Do short stories allow you to do something different from novels? There’s certainly a sustained playfulness throughout this collection.
Play is central to all my writing. A great friend of mine, also a writer – Sergio Pitol – said that every time I got too close to realism, he had the feeling I was playing with dynamite.

In A Permanent Home, your protagonist talks of “believing in a fiction that one knows to be fiction, aware that this is all that exists”. Do you mistrust notions of reality or just like to subvert them?
When you write fiction, you have not only to believe in it yourself, you also have to make it credible to the reader. The art of fiction is based on that paradox. Or is that simply how we exist in the world, always balanced on that same paradox? Simultaneously dead and alive? As for reality, I would say that there are as many realities as there are points of view.

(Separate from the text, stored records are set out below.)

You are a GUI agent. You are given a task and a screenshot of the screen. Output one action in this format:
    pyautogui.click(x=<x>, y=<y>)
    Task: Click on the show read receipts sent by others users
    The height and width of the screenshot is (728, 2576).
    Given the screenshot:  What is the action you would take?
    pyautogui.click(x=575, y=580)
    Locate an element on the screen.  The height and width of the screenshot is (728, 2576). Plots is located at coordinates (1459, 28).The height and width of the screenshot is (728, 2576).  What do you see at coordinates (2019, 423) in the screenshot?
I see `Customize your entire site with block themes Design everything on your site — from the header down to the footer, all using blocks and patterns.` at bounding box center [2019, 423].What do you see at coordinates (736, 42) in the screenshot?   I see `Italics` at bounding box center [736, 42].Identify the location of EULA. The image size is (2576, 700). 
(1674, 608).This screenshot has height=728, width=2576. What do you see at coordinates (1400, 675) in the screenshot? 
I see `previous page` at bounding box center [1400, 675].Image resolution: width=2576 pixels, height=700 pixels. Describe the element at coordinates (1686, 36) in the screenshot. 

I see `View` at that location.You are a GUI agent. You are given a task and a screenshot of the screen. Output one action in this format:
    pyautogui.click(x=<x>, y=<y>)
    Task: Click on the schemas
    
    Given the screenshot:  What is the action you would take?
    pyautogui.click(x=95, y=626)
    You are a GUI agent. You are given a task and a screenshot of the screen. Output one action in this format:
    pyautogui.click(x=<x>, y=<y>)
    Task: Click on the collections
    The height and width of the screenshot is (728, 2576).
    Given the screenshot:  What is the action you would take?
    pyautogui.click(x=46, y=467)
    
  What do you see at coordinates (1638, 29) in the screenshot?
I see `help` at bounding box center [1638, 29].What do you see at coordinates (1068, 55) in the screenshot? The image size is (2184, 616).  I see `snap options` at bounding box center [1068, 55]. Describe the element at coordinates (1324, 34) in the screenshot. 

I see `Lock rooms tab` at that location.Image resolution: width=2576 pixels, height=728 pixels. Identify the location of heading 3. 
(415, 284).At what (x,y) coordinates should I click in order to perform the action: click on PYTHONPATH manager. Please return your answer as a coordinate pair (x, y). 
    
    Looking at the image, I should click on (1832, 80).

Someone in love is both “vampire and martyr”, you write in the title story. Is love always about extremes?
In love there are always two opposing poles, happiness and unhappiness. However, I think that when I said that someone who’s in love is both vampire and martyr, I was simply making an allusion to the sometimes very Christian nature of the city in which the story is set – Seville.

Did you consciously set out to be literary as a writer – in the sense of invoking and discussing other authors – or did it develop naturally?
I think I feel a certain sympathy for other writers, especially the ones who are suicidal, alcoholic, mad or doomed, because they’re the writers I like best. I’ve always tried to write like them, to create an equally tragic vision of the human condition and of how close we all are to the edge of the abyss, but without having to suffer intellectually as they did and without ending up as another Pale King.

What does the urban landscape offer you as a writer?
Anyone who knows me knows that I find the beauty of the countryside positively soporific. In the city, on the other hand, I feel that I come face to face with poetry. I still remember the misty winter morning in New York when I realised there was no reason to dismiss the green jewel shining among the branches just because it was a traffic light.

What does a writer hope for from their translator?
I want a translator to respect the voice in my books, which is always a rather humble, helpless, modest voice. I realise that my voice, so full of quotations and cultural references, can – if translated too “academically” – appear pedantic. That’s the great danger.